_Extrait cité:_
_ _ _
Le capitalisme menace-t-il aujourd’hui la démocratie ?

Historiquement, de nombreux penseurs se sont méfiés de l’association entre capitalisme et démocratie. Dans les années 1940, Joseph Schumpeter partait du principe que si vous aviez une véritable démocratie – une personne, une voix –, les gens finiraient par voter pour des mesures qui nuiraient à la propriété et à la richesse des capitalistes. Il pensait que la démocratie conduirait inévitablement au socialisme. De même, Milton Friedman estimait que le capitalisme pourrait être handicapé par la démocratie au fil du temps. Par conséquent, il fallait trouver des moyens de limiter la souveraineté populaire toujours susceptible de perturber les principes de liberté économique, de sécurité du capital, de libre-échange et de propriété privée.

« Le capitalisme de fragmentation vise à résoudre le problème de la tension entre capitalisme et démocratie en créant des espaces plus petits et isolés à l’intérieur des pays »
_ _ _
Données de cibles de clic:
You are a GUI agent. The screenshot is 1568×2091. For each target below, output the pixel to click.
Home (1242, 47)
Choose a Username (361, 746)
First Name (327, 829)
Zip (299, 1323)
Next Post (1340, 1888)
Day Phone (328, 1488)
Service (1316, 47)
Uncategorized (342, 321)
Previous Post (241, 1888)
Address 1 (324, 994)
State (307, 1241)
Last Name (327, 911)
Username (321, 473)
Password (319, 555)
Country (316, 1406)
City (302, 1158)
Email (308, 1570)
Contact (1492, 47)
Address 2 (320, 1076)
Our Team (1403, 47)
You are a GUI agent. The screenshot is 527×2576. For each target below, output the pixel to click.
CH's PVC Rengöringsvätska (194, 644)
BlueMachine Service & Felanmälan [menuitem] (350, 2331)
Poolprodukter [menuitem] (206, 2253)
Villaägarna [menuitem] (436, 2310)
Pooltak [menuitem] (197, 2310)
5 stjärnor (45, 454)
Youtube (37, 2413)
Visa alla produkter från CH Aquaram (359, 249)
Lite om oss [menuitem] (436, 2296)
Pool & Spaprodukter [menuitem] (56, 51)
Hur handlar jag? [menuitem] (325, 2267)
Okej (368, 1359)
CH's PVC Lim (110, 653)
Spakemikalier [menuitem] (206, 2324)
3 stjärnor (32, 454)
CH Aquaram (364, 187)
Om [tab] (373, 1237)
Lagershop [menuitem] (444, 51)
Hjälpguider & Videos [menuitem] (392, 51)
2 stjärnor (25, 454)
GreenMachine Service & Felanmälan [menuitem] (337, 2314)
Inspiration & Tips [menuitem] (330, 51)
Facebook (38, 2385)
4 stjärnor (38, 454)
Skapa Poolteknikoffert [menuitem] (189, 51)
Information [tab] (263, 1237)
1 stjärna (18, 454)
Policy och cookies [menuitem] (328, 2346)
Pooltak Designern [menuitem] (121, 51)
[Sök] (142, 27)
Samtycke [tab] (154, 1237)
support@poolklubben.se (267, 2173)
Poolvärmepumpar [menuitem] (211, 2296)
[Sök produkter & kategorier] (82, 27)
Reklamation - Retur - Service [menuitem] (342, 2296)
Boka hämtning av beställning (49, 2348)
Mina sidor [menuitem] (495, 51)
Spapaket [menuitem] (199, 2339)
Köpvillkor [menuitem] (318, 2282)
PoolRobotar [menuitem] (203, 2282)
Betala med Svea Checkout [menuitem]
_ _ _
_Consigne rédigée:_ Dans l'extrait sur le capitalisme et la démocratie, relevez tous les principes que la souveraineté populaire était jugée toujours susceptible de perturber. Le listing constitue un matériau indépendant de l'extrait.

_Réponse finale:_
- La liberté économique
- La sécurité du capital
- Le libre-échange
- La propriété privée